**THE DATA**
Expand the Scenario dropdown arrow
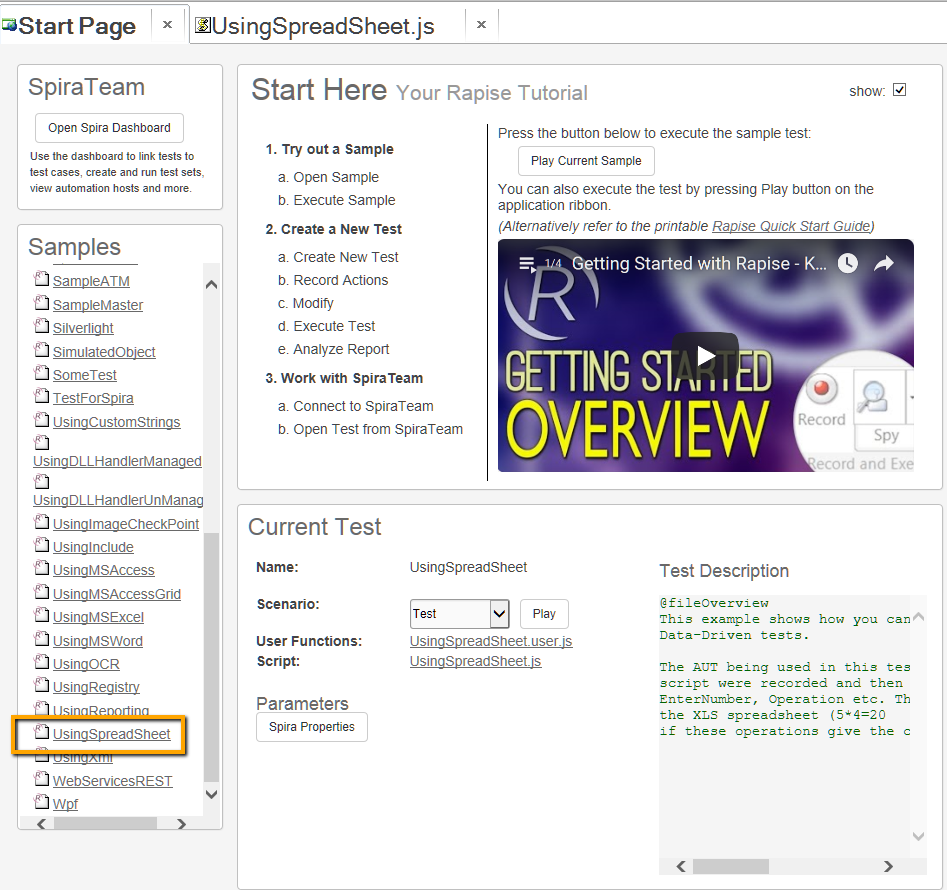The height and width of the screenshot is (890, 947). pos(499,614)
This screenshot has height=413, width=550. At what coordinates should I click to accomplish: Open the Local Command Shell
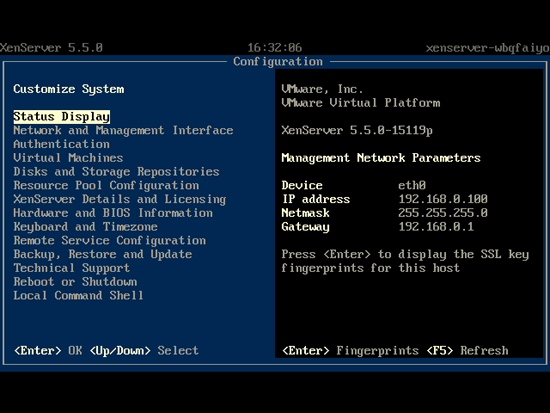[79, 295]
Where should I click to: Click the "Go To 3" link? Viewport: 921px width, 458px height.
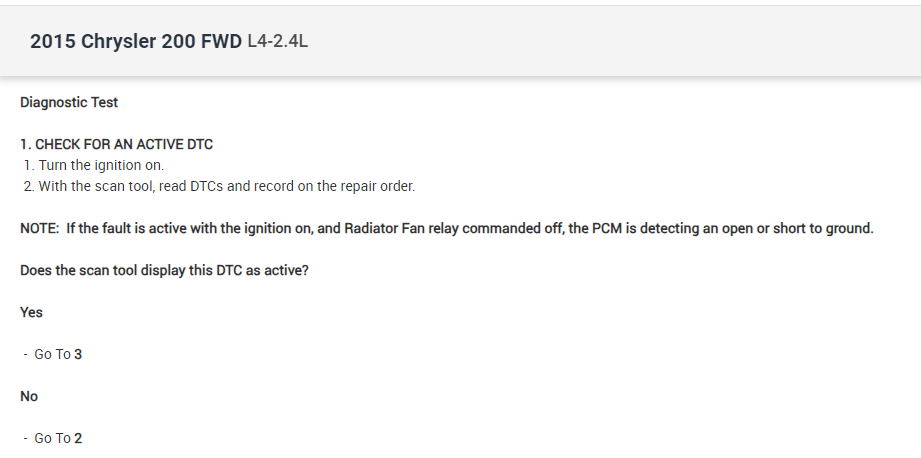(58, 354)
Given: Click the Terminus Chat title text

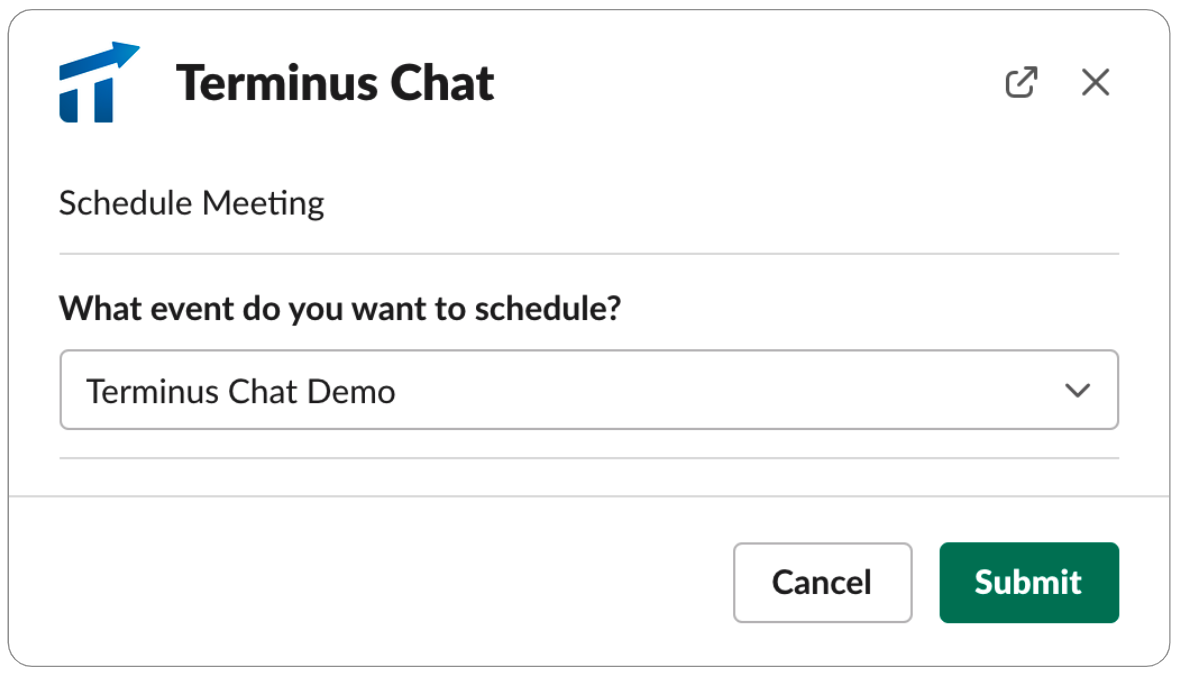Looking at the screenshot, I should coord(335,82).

**WHAT YOU ARE ASKED TO DO**
Please retype the data exactly. The pictures do not go in.

**REPLY**
Expand the Scenario dropdown arrow
The height and width of the screenshot is (890, 947). pos(499,614)
This screenshot has height=413, width=550. At what coordinates should I click to accomplish: Open the Local Command Shell
[79, 295]
Where should I click to: Click the "Go To 3" link? Viewport: 921px width, 458px height.
(58, 354)
Given: Click the Terminus Chat title text

Looking at the screenshot, I should coord(335,82).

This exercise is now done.